Trigger finger

Trigger finger (or trigger thumb) is a condition where your digit catches, snaps, or becomes stuck when you try to bend or straighten it. This clicking or locking sensation occurs as the tendon struggles to glide smoothly through its sheath.

Why does it happen?

The flexor tendons in your fingers run through narrow tunnels called pulleys. When the entrance to one of these tunnels becomes thickened or swollen, the tendon's surface can become irregular. This creates friction, causing the tendon to catch as it tries to pass through.

While trigger finger can affect anyone, certain factors increase risk. People with insulin-dependent diabetes are particularly susceptible. Sometimes triggering develops after direct trauma to the palm, though most cases arise without obvious injury. In patients with rheumatoid arthritis, nodules on the tendon itself may cause triggering.

There's limited evidence linking trigger finger to occupational activities, though symptoms are often aggravated by repetitive hand use - whether at work, during household tasks, gardening, or sports. Importantly, this condition is not related to osteoarthritis.

    • Discomfort in your palm where the finger joins the hand, or at the thumb's middle joint

    • Tenderness when pressing the affected area

    • Catching or snapping sensation during finger movement

    • The digit locking in a flexed position, particularly noticeable upon waking

    • Needing to use your other hand to straighten the affected finger

    • Joint stiffness (especially common in trigger thumb affecting the tip joint)

    • Typically affects people over 40 years old

  • While trigger finger can be frustrating and uncomfortable, it's not dangerous. Mild cases sometimes resolve spontaneously within several weeks. Treatment choices include:

    Activity modification

    When feasible, reducing activities that provoke symptoms can allow natural improvement.

    Night splinting

    Wearing a splint that keeps your finger straight overnight can be effective. A hand therapist can fabricate a custom splint. Keeping the tendon extended through the night allows the irregular segment to smooth out.

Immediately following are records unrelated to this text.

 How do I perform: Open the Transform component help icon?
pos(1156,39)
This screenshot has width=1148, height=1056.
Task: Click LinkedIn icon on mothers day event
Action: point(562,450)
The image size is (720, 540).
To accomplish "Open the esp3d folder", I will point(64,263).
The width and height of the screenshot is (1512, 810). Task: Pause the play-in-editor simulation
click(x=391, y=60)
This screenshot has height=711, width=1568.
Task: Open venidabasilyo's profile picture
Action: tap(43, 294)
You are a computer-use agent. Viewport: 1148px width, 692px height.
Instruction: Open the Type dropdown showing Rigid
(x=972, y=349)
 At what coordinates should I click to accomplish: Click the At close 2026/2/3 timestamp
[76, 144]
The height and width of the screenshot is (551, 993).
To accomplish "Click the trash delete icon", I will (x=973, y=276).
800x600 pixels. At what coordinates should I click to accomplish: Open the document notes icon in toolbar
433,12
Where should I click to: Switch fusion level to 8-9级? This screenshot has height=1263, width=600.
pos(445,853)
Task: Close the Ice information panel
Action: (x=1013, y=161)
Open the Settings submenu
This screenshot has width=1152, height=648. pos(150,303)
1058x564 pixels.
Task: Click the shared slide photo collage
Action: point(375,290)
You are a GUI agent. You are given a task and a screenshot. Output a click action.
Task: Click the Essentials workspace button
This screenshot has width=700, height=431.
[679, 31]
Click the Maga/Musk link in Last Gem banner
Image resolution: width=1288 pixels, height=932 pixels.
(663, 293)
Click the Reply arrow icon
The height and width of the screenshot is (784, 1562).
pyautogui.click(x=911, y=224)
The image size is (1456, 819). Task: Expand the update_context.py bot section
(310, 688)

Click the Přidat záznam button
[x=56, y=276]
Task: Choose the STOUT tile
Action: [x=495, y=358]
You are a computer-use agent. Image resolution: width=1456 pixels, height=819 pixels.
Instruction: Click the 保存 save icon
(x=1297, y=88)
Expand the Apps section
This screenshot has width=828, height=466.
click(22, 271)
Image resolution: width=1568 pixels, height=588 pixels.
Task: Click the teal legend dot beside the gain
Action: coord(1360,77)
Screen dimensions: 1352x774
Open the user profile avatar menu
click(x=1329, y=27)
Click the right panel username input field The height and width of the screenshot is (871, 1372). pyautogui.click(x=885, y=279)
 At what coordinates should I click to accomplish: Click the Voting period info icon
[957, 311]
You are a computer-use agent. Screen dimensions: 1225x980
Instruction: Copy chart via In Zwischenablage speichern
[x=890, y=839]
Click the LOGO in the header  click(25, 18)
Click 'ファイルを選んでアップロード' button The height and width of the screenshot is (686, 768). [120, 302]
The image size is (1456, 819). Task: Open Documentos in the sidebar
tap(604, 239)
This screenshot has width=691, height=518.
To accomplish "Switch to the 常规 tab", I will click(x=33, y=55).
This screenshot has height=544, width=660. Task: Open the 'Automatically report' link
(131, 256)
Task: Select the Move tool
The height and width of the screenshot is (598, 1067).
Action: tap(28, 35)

    Corticosteroid injection

    Injections successfully resolve symptoms in approximately 70% of patients, though effectiveness is somewhat lower in diabetic individuals. Side effects are uncommon but may include minor skin changes or pigmentation alteration at the injection site. Relief might begin within days or take several weeks to manifest. Occasionally a second injection proves beneficial, though persistent triggering may warrant surgical consideration.

  • Surgery involves widening the tendon tunnel by dividing its constraining roof (releasing the A1 pulley). The procedure can be performed under local anaesthesia (numbing just the surgical site), regional nerve block (numbing your entire arm), or general anaesthesia.

    Through a small incision, I carefully release the tunnel while protecting nearby nerves. You'll need a light dressing for 10-14 days. Gentle hand use is encouraged from day one, and active finger movement actually promotes recovery. Pain typically resolves quickly. The scar may feel firm and appear pink for some weeks but rarely causes long-term issues. Recurrence after surgery is unusual.